You have already designed a conversation diagram to serve you for internal design testing. However, creating a functional prototype to test with users can give you insights you won't get any other way.
Your prototype doesn't have to be high fidelity; your testers can be members of your family, friends, or even people you just met. You may not have the same results as with a large budget, but it's guaranteed that you'll get a point of view you didn't have before. Here are some prototyping tools:
1. Pen and paper: All you need is imagination and some drawings to simulate the experience, place them in order, and depending on what the user selects, give them the next page.
2. WhatsApp Thread Builder (wathreadbuilder.com): The official WhatsApp prototyping tool is free and enables you to create images of your bot's appearance, including buttons, multimedia elements, and e-commerce. However, it may be limiting, particularly if you're designing for platforms with more functionality. Nevertheless, it's sufficient for most use cases.
3. No-code platforms: Many platforms allow you to build your bot in hours without writing a single line of code. Many of them are free and will allow you to develop a high-fidelity prototype with which your users can interact in real-time.
Pro tip: Prototype specific functionalities. You can test each use case at a different time and note how often users select options not yet developed, so you'll know which one to continue with.
There are different ways to test a bot. In this case, we will look at the main two:
1. Guided tests: These types of tests will help you detect improvements in the design. To do this, you must define different journeys so your users know their goals within the bot. Try not to limit them; if they want to take another path that is not the journey, it will work as long as they can reach the set objective.
2. Open tests: Consist of delivering the prototype to the user and asking them to interact openly. These tests will work best on a bot in production, as they will test its intelligence and ability to solve problems.
Pro tip: Write down everything you see and how often requests, errors, and intentions from users are repeated. You can use it to improve your design.
Have you ever thought about what makes a bot premium?

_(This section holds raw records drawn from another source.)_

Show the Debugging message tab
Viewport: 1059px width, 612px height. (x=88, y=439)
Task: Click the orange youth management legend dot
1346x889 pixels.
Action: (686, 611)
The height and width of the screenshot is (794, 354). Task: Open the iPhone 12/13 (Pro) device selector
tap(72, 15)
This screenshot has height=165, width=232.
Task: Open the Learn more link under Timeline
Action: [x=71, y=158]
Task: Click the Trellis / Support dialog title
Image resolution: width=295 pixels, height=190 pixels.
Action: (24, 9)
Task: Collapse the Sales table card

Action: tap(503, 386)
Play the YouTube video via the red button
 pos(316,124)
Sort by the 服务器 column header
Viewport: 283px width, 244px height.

Firstly, natural language processing (NLP) and other tools allow us to respond more accurately to users. However, this is already a reality in different bot development platforms. Then we have Generative Artificial Intelligence (like ChatGPT), which understands different contexts and can create content instead of repeating it.

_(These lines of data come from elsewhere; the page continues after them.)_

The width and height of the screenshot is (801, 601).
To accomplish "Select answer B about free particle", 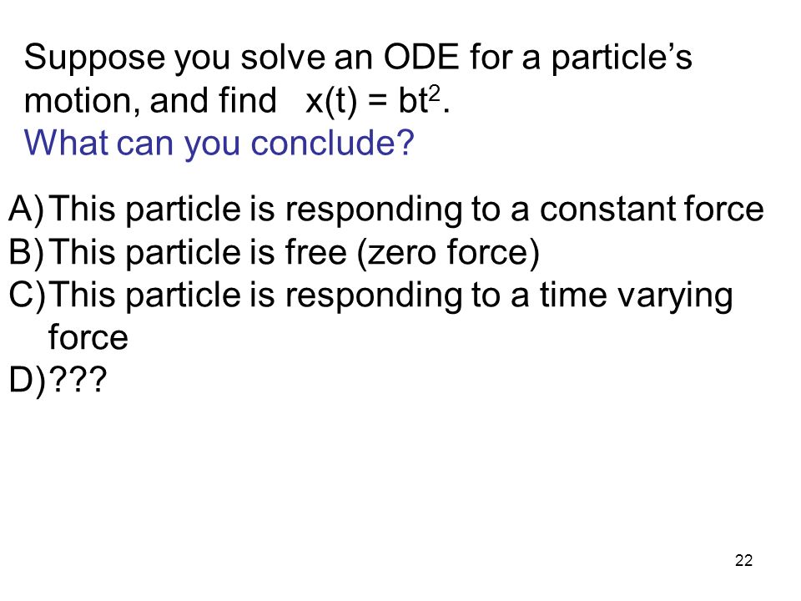I will click(274, 252).
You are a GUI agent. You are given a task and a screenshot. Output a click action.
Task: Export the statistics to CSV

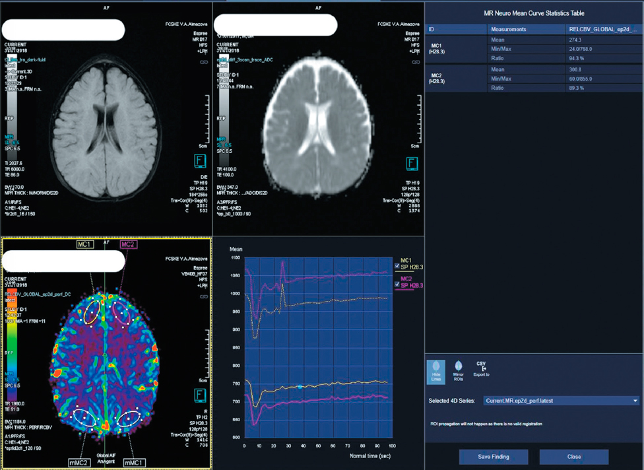[x=482, y=370]
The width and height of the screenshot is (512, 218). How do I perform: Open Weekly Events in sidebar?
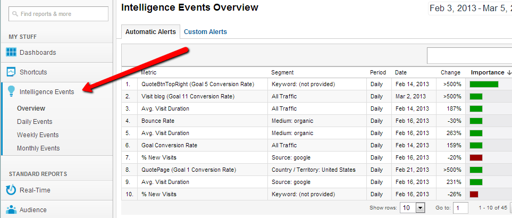(x=38, y=135)
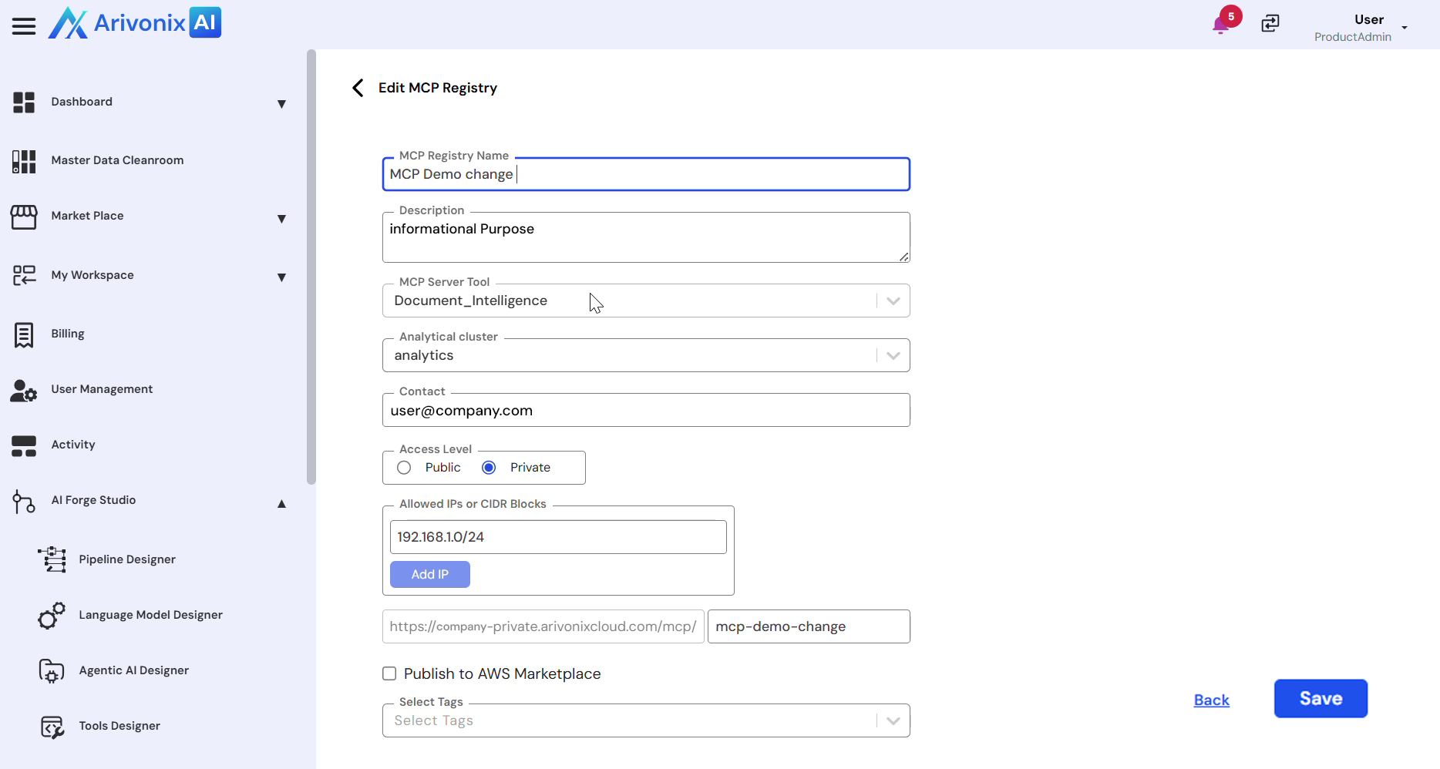Open the Select Tags dropdown
Viewport: 1440px width, 769px height.
point(893,721)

However, this kind of technology is so new that it is currently costly, and because of the complexity it requires, it is challenging to give it a personality.

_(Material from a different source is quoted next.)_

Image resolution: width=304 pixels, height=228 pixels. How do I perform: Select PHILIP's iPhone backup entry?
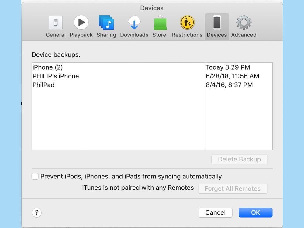(x=56, y=76)
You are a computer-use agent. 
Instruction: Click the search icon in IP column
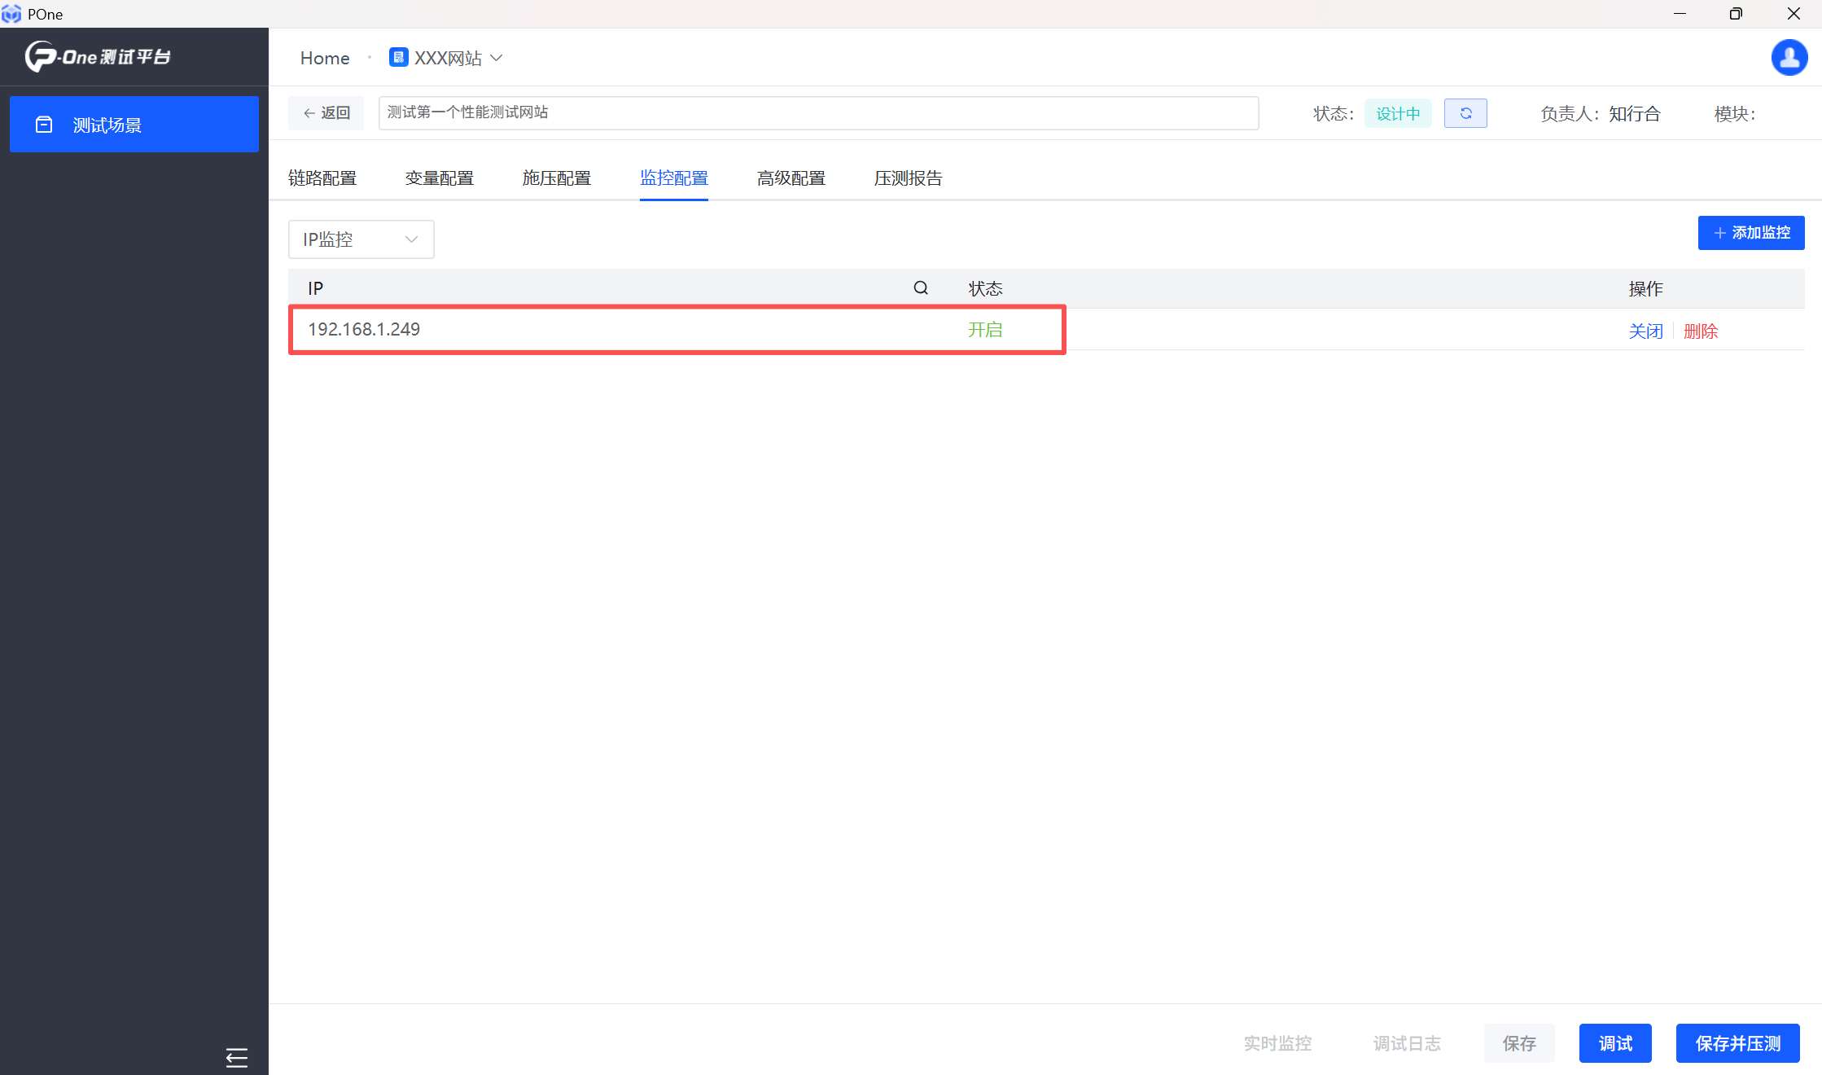tap(920, 288)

How do I make my bot stand out from the rest?
The answer is simple: Personality and Writing.
Have you noticed how Alexa can tell you jokes or how Siri has hidden jokes within certain questions? These are some of the attributes that characterize particular assistants. When we build a bot, especially for businesses, we differentiate it through the same characteristics that give visibility and essence to the brand. Writing clearly, concisely, and specifically for conversational experiences allows us to reduce the cognitive load on users and provide relevant information. Moreover, by giving these texts personality, we will have a bot that reflects the values of the brand as well as its essence, and we will generate homogeneity among its different channels.
Pro tip: A bot with a personality does not guarantee that it has the right personality. I recommend exploring different brand archetypes to find the one that fits the solution you want to create.